Glosse von Anke: Der Alltag ist schon ernst genug. Deswegen serviert die Dorstenerin Anke Klapsing-Reich zum Wochenende eine Portion Heiterkeit. Diesmal jedoch etwas Besinnliches!
Vergnügliche Episoden aus dem Berufs- und Familienleben. Denn mit einem Lächeln geht gleich alles leichter.
Ganz Ohr!
Wer im Friseursalon mit knisternden Alufolien-Streifen im eingeschmierten Haar der Vollendung vortrefflicher Strähnchen entgegengähnt, kann es optisch gesehen mit jeder Vogelscheuche in Streuobstwiesen aufnehmen.
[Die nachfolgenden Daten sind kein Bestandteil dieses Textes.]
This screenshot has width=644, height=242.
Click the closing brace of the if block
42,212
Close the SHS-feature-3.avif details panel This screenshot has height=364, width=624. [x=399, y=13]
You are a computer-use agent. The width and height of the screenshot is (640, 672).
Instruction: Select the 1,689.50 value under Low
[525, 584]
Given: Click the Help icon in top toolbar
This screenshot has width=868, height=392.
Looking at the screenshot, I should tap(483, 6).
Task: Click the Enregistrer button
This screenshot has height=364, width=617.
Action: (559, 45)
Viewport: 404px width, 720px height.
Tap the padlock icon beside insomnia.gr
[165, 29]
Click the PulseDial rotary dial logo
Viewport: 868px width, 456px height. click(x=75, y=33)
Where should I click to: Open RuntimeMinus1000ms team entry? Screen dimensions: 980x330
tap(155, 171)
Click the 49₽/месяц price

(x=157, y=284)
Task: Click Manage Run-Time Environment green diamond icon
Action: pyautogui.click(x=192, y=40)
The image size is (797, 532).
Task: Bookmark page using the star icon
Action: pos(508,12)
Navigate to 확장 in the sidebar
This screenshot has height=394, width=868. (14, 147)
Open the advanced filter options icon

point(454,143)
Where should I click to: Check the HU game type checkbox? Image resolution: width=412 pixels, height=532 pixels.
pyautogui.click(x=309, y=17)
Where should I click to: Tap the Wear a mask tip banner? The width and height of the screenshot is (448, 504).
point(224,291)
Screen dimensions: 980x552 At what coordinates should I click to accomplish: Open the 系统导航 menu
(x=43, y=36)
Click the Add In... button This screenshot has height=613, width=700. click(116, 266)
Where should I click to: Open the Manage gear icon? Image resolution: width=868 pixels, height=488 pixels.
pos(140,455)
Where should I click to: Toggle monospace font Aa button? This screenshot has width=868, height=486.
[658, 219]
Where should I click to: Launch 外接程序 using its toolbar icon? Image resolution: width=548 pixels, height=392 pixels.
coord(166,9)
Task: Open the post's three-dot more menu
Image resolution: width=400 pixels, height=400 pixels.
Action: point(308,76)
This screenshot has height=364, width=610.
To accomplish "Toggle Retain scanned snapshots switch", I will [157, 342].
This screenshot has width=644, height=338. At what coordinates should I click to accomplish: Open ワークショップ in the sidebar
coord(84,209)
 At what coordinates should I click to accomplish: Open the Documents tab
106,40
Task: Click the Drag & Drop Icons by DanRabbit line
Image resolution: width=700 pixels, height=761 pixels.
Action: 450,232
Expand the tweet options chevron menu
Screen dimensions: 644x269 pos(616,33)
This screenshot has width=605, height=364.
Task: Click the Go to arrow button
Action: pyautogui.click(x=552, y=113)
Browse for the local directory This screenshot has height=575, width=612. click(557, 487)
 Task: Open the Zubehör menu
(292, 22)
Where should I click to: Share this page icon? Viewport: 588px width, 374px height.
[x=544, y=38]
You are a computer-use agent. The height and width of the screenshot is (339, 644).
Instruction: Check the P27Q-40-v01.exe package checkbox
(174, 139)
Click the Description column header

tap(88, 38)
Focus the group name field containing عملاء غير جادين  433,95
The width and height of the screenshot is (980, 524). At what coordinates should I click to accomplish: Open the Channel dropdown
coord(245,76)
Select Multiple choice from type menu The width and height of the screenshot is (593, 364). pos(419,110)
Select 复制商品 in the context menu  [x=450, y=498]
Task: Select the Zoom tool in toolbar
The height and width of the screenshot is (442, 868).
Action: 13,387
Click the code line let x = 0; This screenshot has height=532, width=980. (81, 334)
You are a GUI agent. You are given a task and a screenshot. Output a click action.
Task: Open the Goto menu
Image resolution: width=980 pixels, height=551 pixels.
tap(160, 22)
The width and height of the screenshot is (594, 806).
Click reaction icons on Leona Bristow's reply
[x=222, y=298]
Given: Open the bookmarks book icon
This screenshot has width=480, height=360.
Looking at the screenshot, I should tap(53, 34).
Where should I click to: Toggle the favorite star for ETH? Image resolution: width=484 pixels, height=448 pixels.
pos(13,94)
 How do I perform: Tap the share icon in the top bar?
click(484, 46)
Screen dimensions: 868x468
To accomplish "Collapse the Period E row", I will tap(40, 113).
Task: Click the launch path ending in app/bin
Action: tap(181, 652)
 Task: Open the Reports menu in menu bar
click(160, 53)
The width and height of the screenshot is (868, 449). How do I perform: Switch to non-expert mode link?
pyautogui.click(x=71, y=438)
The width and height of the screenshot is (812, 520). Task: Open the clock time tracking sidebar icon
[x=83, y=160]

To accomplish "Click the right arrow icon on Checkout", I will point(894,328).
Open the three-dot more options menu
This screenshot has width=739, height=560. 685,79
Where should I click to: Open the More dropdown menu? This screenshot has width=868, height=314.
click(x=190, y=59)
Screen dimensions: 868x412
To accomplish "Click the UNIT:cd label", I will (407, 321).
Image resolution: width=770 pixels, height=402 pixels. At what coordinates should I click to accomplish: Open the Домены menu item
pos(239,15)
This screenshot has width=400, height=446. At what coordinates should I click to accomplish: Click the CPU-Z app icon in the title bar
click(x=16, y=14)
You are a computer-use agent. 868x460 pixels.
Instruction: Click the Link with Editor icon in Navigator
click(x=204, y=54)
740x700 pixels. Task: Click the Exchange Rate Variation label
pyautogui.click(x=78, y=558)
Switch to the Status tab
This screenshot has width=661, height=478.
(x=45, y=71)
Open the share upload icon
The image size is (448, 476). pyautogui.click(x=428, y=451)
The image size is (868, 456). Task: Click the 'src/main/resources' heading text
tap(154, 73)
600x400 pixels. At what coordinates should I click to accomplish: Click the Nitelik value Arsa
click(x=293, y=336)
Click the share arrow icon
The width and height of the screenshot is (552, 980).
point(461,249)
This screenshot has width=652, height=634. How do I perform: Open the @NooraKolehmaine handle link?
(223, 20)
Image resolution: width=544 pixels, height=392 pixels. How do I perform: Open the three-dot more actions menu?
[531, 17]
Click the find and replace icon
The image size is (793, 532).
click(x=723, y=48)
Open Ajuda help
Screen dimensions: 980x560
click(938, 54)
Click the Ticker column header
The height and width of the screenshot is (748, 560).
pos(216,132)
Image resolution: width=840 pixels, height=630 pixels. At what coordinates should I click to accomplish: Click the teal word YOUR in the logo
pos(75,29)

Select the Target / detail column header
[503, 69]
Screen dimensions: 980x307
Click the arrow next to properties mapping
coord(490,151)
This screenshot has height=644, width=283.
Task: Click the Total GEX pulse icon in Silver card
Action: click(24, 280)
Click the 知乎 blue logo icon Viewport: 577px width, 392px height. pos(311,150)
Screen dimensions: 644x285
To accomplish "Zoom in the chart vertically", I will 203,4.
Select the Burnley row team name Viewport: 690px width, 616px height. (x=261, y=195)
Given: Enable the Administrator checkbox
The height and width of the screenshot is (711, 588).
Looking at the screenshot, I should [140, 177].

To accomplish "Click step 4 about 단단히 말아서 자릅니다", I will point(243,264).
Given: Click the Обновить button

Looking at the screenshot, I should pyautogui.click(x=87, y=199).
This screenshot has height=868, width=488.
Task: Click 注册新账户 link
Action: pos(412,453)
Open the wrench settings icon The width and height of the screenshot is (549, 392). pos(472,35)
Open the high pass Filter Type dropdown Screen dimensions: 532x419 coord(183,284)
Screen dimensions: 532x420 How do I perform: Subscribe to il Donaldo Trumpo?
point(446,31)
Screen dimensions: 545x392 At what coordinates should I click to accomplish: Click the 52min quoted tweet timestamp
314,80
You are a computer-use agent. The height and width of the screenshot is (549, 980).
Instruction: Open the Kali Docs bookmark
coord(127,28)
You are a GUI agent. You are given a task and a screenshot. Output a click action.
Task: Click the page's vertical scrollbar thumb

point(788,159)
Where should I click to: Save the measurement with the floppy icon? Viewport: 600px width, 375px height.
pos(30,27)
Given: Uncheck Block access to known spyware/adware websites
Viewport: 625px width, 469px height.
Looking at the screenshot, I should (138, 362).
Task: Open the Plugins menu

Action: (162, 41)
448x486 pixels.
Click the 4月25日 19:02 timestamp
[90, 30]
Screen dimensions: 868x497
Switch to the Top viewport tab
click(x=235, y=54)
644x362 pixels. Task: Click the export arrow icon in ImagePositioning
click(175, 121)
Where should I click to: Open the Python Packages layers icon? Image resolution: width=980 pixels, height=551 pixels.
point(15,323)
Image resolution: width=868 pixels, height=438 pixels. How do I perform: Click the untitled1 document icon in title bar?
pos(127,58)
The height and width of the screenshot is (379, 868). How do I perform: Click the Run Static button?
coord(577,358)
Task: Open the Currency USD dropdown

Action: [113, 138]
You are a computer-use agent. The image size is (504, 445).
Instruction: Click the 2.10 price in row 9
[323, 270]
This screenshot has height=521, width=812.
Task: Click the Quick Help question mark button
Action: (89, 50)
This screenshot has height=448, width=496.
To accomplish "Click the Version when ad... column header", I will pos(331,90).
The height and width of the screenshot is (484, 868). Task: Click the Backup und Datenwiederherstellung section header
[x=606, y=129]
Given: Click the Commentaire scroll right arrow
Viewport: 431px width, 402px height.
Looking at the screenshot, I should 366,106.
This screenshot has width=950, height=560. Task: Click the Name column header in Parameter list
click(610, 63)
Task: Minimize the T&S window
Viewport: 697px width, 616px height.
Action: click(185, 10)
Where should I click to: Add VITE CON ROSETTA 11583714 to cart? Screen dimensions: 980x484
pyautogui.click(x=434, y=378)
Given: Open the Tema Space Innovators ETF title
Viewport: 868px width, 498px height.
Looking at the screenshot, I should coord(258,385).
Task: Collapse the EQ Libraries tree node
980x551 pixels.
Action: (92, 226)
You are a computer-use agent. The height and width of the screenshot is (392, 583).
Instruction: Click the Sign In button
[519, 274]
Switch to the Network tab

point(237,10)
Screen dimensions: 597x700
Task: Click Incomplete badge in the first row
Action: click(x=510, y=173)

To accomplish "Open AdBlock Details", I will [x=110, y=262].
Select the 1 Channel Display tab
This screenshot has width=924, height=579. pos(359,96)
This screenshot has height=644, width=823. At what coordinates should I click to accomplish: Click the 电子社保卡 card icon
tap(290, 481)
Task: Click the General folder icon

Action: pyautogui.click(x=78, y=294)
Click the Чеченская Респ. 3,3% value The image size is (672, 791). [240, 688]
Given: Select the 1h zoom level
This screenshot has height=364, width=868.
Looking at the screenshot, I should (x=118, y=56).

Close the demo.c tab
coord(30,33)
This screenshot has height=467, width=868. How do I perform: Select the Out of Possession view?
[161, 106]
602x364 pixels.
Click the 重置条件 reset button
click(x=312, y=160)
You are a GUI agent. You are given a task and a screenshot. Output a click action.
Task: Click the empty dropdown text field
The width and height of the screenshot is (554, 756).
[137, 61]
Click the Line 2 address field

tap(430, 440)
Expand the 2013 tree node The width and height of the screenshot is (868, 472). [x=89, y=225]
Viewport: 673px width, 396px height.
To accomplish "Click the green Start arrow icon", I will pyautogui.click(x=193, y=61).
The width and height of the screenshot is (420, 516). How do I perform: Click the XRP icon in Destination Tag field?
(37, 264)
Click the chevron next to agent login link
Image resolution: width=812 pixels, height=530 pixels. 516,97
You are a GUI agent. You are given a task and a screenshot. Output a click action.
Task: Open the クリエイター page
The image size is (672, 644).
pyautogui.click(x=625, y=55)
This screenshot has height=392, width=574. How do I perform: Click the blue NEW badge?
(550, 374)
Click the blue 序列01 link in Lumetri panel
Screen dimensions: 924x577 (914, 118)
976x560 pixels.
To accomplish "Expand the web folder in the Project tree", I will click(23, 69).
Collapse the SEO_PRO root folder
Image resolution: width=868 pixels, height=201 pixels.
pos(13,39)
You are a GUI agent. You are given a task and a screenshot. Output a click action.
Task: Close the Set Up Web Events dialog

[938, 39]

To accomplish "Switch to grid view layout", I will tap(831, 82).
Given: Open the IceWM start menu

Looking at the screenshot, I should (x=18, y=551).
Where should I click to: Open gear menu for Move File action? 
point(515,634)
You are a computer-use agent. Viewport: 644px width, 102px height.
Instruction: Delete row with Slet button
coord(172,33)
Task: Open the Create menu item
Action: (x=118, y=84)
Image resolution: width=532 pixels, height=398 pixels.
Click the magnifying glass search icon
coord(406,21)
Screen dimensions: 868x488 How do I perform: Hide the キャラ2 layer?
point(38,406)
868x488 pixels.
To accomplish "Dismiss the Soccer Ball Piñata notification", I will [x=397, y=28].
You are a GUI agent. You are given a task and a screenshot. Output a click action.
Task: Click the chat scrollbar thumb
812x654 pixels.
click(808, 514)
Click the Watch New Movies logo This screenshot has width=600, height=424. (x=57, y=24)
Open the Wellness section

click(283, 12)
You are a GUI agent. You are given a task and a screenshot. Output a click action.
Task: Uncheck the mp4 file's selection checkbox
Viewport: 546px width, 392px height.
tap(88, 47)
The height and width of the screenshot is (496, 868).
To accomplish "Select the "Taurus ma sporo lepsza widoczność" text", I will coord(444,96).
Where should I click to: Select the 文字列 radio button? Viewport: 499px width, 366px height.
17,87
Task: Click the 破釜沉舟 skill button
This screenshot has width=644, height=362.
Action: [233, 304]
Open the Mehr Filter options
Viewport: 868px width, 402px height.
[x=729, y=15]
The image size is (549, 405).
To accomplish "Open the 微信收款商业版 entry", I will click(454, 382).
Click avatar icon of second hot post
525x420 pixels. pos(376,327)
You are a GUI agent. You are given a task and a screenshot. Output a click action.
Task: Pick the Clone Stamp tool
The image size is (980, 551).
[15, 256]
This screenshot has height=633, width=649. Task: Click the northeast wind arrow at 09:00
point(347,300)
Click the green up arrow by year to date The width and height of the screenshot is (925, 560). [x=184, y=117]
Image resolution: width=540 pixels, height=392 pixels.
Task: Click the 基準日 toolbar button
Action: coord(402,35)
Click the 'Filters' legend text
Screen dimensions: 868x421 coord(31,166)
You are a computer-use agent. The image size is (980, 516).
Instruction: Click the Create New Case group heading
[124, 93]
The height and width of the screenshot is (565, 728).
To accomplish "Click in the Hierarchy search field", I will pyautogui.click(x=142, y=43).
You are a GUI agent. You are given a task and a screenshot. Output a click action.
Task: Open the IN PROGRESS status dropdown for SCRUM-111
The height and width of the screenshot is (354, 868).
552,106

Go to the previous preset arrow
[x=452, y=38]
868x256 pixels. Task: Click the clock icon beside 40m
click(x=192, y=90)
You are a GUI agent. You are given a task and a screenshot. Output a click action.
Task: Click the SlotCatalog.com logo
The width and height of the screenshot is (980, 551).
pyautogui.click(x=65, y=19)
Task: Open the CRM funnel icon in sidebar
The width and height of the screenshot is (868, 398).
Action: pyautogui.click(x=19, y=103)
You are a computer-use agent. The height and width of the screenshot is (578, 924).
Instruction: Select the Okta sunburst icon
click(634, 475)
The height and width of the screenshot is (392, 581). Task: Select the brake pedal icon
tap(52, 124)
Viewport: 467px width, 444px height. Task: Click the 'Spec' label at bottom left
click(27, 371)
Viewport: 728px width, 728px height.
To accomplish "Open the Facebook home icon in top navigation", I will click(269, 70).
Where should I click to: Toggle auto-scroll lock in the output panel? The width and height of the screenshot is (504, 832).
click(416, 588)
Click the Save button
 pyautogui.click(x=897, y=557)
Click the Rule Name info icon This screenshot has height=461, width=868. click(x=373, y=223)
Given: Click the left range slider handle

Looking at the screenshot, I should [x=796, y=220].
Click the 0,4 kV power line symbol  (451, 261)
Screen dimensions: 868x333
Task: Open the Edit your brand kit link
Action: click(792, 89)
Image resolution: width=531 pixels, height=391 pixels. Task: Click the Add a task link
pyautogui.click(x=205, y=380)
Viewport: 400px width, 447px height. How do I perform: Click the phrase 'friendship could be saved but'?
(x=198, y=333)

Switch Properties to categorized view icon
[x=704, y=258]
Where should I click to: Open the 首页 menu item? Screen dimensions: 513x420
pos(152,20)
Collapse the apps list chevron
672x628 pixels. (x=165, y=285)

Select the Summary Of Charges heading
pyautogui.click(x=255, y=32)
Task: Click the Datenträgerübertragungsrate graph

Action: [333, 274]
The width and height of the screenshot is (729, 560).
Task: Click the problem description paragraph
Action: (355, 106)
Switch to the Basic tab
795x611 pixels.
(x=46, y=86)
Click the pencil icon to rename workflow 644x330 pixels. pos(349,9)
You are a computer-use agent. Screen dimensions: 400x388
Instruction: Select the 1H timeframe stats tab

Diese uncharmante Szenerie gewinnt noch an Absurdität, wenn sich die leidensfähige Kundin die Wartezeit mit dem Studium von Schönheitstipps aus bereitliegenden Blättchen des Lesezirkels vertreibt – so wie ich es tat. Und, was soll ich sagen: Neue Welten öffneten sich für mich!
Hyaluronsäure für’s Ohrläppchen?
Wie konnte es sein, dass ich zuvor noch kein einziges Gramm Hirnschmalz auf die gewichtige Frage erschlaffender Ohrläppchen verwendet hatte? Wie fahrlässig von mir, noch nie darüber nachgedacht zu haben, dass mit zunehmendem Alter nicht nur die Elastizität der Haut im Allgemeinen, sondern auch die der Ohrläppchen im Besonderen abnimmt.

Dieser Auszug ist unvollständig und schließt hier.